In the records below, rewrite the lines from the line with "Given: Open EmoHeads" up to and including the line with "click(183, 356)", replacing every occurrence of "How do I perform" with "How should I perform" and leaving everything else unchanged.

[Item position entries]
.....

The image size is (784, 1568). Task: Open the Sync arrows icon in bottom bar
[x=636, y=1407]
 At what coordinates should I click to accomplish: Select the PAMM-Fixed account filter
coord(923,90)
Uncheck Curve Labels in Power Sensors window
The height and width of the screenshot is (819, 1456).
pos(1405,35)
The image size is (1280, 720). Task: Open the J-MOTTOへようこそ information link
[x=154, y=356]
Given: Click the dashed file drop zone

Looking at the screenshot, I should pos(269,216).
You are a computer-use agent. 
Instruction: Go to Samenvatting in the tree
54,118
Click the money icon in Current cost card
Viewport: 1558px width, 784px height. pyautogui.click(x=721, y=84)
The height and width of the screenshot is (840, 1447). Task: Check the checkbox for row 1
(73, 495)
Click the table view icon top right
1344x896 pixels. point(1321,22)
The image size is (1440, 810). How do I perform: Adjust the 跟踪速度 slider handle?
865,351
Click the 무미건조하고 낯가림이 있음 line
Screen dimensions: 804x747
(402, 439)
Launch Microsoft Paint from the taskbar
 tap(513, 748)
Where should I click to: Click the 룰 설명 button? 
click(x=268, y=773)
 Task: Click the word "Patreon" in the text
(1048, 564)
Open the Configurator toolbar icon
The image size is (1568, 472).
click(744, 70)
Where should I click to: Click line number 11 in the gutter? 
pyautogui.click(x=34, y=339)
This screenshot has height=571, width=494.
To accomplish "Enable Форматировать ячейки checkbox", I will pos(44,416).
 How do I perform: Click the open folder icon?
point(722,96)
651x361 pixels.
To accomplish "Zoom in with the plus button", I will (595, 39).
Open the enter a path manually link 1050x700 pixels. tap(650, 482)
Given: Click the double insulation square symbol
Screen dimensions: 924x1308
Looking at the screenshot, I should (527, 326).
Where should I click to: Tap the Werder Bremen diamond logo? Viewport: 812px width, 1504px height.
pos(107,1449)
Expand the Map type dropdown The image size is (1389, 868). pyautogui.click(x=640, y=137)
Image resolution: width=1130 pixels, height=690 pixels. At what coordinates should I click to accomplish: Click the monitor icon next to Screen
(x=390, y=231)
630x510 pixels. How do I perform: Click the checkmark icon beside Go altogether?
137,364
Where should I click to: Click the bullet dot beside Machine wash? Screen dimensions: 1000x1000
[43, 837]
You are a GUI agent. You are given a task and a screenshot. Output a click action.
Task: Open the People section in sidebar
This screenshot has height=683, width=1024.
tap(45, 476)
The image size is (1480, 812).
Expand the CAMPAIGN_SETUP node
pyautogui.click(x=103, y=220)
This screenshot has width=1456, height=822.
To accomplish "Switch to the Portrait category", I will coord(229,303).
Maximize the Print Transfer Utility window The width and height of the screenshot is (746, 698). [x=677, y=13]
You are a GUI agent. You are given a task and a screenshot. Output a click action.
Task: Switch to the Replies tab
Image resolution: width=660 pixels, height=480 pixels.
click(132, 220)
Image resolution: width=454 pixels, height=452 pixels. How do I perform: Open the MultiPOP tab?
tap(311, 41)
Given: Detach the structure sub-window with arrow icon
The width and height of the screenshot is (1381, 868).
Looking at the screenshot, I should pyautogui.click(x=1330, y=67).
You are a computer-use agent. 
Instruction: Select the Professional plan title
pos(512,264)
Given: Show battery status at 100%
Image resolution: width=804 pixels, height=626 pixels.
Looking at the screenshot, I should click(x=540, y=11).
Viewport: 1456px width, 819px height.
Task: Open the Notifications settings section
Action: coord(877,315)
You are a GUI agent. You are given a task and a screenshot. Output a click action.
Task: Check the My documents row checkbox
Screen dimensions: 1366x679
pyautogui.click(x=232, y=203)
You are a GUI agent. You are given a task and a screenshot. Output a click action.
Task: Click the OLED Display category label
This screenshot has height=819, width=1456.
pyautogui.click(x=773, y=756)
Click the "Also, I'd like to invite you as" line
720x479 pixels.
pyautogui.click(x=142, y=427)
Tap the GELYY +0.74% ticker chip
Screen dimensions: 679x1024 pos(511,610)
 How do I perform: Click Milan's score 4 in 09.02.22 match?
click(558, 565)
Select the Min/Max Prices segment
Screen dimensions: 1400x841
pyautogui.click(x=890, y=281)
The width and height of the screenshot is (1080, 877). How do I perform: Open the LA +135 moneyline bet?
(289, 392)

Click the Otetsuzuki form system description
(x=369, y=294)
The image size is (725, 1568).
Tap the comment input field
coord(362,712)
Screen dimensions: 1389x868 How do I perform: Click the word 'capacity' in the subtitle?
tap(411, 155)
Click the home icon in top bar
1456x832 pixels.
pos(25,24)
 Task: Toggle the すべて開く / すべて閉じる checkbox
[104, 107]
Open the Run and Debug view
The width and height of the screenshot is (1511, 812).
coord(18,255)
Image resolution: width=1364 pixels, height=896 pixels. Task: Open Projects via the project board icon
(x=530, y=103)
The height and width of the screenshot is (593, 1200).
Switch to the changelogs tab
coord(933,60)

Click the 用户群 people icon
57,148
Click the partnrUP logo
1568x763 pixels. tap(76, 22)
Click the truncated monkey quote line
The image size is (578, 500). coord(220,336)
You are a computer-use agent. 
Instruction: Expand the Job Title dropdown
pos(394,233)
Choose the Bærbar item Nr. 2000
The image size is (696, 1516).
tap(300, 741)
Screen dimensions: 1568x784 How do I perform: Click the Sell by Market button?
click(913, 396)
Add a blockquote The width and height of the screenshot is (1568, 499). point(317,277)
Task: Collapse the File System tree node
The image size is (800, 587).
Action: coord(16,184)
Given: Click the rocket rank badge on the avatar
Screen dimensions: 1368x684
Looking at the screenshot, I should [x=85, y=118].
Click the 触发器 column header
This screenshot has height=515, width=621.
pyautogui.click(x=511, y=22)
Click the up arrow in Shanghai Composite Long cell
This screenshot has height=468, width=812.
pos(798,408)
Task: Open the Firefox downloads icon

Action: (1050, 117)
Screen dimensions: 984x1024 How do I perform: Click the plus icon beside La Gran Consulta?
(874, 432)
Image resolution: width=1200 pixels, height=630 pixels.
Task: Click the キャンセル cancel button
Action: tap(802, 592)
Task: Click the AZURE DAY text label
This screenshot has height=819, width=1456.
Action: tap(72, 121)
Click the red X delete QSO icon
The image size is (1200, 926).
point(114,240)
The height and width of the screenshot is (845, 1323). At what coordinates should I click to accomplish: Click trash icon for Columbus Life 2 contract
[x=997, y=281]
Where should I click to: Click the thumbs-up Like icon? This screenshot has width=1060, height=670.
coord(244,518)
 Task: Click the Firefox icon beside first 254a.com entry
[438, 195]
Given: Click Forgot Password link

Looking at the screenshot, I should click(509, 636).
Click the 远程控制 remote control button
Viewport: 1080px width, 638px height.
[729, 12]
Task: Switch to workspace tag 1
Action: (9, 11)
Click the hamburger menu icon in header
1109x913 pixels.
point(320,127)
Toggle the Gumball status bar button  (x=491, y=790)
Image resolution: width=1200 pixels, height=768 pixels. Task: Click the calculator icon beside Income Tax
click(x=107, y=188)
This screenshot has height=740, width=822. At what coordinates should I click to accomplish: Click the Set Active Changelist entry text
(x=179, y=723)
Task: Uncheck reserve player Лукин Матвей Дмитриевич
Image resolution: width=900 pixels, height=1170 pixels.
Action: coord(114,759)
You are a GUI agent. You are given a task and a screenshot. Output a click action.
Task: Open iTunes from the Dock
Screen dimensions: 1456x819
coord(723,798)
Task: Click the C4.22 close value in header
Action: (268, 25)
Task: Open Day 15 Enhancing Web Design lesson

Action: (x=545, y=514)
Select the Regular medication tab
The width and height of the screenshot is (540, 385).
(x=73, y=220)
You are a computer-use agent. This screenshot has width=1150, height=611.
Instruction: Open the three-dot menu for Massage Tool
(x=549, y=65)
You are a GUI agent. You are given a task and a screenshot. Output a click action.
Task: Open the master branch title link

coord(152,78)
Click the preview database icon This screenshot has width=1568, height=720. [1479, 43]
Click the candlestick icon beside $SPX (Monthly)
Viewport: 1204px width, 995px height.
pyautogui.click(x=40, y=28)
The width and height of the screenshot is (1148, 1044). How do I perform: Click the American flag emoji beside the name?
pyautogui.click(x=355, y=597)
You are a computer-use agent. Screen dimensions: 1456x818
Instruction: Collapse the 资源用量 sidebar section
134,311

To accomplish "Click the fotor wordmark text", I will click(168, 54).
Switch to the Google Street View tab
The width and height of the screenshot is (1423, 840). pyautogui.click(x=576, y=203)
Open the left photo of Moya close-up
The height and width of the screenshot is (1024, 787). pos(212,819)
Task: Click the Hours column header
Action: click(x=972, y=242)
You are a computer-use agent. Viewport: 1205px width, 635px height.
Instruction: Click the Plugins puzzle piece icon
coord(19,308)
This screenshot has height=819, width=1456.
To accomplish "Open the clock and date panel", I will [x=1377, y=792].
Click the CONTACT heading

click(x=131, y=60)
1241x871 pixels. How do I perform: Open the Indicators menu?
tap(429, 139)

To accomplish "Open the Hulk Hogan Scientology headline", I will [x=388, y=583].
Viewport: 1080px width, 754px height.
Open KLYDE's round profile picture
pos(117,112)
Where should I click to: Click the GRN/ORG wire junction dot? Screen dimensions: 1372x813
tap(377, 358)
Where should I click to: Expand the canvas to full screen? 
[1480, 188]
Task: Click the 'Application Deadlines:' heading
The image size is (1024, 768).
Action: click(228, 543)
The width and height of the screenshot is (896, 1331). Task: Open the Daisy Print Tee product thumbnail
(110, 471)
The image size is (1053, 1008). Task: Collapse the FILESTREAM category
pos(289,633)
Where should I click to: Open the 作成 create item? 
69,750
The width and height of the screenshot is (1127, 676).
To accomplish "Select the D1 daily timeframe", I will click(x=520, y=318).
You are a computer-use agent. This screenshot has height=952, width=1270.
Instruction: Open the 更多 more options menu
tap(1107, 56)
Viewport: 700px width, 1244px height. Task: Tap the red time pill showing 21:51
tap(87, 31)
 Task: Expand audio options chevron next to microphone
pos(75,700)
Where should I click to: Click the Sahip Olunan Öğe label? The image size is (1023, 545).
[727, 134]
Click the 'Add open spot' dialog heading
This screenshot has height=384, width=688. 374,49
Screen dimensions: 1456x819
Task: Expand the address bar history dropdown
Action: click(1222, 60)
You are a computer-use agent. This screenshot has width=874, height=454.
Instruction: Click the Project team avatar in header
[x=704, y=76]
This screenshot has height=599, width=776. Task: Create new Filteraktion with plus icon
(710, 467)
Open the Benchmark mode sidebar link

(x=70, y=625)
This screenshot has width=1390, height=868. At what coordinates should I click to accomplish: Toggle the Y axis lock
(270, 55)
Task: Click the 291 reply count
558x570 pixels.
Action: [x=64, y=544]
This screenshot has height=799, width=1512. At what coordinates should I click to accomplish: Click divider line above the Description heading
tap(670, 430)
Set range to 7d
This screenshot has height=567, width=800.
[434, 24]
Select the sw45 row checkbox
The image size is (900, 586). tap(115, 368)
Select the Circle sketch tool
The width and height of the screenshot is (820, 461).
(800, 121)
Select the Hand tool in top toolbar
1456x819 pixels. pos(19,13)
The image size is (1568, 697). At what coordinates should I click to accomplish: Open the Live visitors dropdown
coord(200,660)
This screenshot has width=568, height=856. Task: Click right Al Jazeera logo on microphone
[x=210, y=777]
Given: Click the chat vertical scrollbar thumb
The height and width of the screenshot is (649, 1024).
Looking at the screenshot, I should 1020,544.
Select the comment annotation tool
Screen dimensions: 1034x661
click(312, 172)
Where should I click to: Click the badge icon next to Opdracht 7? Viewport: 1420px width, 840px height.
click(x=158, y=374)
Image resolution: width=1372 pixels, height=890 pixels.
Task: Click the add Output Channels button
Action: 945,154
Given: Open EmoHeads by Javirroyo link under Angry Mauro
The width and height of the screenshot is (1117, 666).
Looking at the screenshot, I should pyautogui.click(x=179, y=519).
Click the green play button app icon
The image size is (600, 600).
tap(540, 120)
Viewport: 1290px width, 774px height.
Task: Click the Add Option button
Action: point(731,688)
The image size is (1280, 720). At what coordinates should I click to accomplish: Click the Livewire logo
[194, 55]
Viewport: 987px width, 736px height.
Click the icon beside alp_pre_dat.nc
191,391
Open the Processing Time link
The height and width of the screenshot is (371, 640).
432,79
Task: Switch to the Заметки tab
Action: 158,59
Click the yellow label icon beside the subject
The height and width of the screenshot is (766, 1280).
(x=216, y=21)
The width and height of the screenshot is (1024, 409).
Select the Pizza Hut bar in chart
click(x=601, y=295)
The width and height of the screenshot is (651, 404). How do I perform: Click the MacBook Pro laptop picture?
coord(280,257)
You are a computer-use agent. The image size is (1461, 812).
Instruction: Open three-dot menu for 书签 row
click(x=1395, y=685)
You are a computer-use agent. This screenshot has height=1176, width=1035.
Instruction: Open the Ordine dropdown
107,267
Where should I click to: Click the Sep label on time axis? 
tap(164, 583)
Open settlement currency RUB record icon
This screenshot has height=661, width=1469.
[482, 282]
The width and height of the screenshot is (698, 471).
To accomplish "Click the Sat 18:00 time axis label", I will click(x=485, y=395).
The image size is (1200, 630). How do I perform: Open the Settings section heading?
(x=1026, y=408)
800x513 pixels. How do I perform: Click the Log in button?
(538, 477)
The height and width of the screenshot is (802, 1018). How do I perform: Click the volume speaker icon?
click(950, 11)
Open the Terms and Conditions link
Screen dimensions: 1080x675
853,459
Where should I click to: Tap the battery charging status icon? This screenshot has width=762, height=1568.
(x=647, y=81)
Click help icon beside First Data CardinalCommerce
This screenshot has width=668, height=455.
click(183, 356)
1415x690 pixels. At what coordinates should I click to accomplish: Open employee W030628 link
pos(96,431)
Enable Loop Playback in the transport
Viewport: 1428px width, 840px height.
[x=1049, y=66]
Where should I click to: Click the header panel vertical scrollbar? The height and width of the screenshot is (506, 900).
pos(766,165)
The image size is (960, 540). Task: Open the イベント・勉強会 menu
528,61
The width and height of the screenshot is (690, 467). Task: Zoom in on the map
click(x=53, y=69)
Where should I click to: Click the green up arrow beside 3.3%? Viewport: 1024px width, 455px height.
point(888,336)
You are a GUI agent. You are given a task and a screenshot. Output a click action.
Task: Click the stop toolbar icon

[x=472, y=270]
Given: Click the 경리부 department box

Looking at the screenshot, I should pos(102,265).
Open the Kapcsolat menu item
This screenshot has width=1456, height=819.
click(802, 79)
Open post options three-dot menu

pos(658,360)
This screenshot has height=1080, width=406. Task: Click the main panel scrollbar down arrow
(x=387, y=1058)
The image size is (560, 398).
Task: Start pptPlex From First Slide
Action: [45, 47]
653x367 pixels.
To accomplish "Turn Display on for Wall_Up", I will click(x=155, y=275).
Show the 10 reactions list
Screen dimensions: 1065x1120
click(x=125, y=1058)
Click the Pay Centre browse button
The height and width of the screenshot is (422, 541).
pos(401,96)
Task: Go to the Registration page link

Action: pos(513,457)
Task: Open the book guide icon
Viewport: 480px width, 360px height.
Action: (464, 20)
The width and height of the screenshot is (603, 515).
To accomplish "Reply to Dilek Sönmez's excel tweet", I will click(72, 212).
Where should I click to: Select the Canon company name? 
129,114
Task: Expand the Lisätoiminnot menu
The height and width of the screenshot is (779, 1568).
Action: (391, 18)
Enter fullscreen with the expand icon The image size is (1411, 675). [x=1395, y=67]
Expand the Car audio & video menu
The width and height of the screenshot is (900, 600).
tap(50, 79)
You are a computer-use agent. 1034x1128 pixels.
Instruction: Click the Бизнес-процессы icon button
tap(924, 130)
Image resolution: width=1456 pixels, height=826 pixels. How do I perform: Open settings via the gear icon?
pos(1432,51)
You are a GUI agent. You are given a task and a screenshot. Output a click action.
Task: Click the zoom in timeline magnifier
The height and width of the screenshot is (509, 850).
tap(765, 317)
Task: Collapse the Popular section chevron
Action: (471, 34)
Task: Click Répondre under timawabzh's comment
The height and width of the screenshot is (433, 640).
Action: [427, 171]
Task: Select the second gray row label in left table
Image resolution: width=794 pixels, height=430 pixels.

.....

**Problem solution:**
Given: Open EmoHeads by Javirroyo link under Angry Mauro
The width and height of the screenshot is (1117, 666).
Looking at the screenshot, I should pyautogui.click(x=179, y=519).
Click the green play button app icon
The image size is (600, 600).
tap(540, 120)
Viewport: 1290px width, 774px height.
Task: Click the Add Option button
Action: point(731,688)
The image size is (1280, 720). At what coordinates should I click to accomplish: Click the Livewire logo
[194, 55]
Viewport: 987px width, 736px height.
Click the icon beside alp_pre_dat.nc
191,391
Open the Processing Time link
The height and width of the screenshot is (371, 640).
432,79
Task: Switch to the Заметки tab
Action: 158,59
Click the yellow label icon beside the subject
The height and width of the screenshot is (766, 1280).
(x=216, y=21)
The width and height of the screenshot is (1024, 409).
Select the Pizza Hut bar in chart
click(x=601, y=295)
The width and height of the screenshot is (651, 404). How should I perform: Click the MacBook Pro laptop picture?
coord(280,257)
You are a computer-use agent. The image size is (1461, 812).
Instruction: Open three-dot menu for 书签 row
click(x=1395, y=685)
You are a computer-use agent. This screenshot has height=1176, width=1035.
Instruction: Open the Ordine dropdown
107,267
Where should I click to: Click the Sep label on time axis? 
tap(164, 583)
Open settlement currency RUB record icon
This screenshot has height=661, width=1469.
[482, 282]
The width and height of the screenshot is (698, 471).
To accomplish "Click the Sat 18:00 time axis label", I will click(x=485, y=395).
The image size is (1200, 630). How should I perform: Open the Settings section heading?
(x=1026, y=408)
800x513 pixels. How should I perform: Click the Log in button?
(538, 477)
The height and width of the screenshot is (802, 1018). How should I perform: Click the volume speaker icon?
click(950, 11)
Open the Terms and Conditions link
Screen dimensions: 1080x675
853,459
Where should I click to: Tap the battery charging status icon? This screenshot has width=762, height=1568.
(x=647, y=81)
Click help icon beside First Data CardinalCommerce
This screenshot has width=668, height=455.
click(183, 356)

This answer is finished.